[Passage shown]:
From: Zach Brown <zab@redhat.com>
To: "Martin K. Petersen" <martin.petersen@oracle.com>,
Trond Myklebust <Trond.Myklebust@netapp.com>,
linux-kernel@vger.kernel.org, linux-fsdevel@vger.kernel.org,
linux-btrfs@vger.kernel.org, linux-nfs@vger.kernel.org
Subject: [RFC v0 1/4] vfs: add copy_range syscall and vfs entry point
Date: Tue, 14 May 2013 14:15:23 -0700 [thread overview]
Message-ID: <1368566126-17610-2-git-send-email-zab@redhat.com> (raw)
In-Reply-To: <1368566126-17610-1-git-send-email-zab@redhat.com>
This adds a syscall and vfs entry point for clone_range which offloads
data copying between existing files.
The syscall is a thin wrapper around the vfs entry point. Its arguments
are inspired by sys_splice().
The behaviour of the vfs helper is derived from the current btrfs
CLONE_RANGE ioctl.

[Recorded data]:
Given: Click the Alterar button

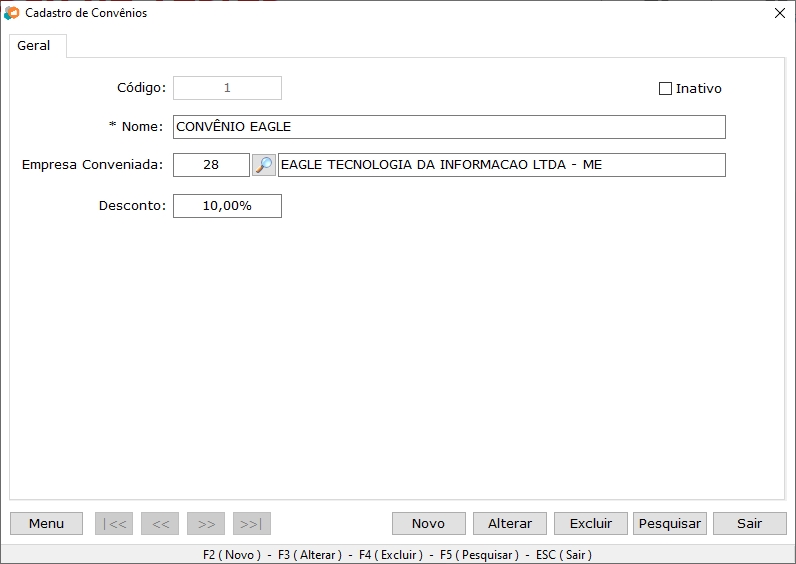Looking at the screenshot, I should pos(510,524).
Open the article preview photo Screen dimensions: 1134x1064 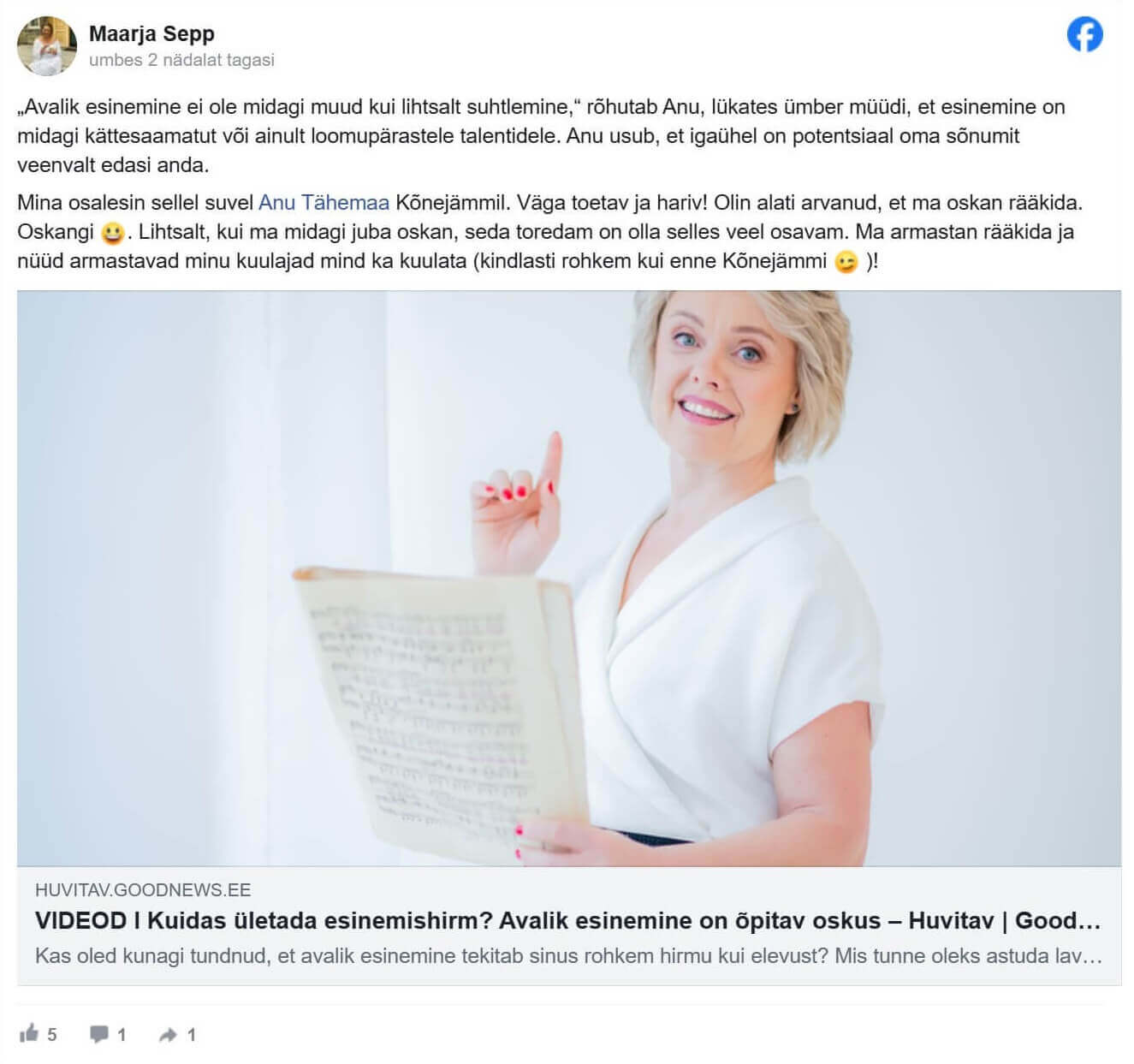pyautogui.click(x=569, y=579)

[What to produce]: According to the patch email, which existing syscall inspired the arguments of the new syscall?

[Exercise result]: sys_splice()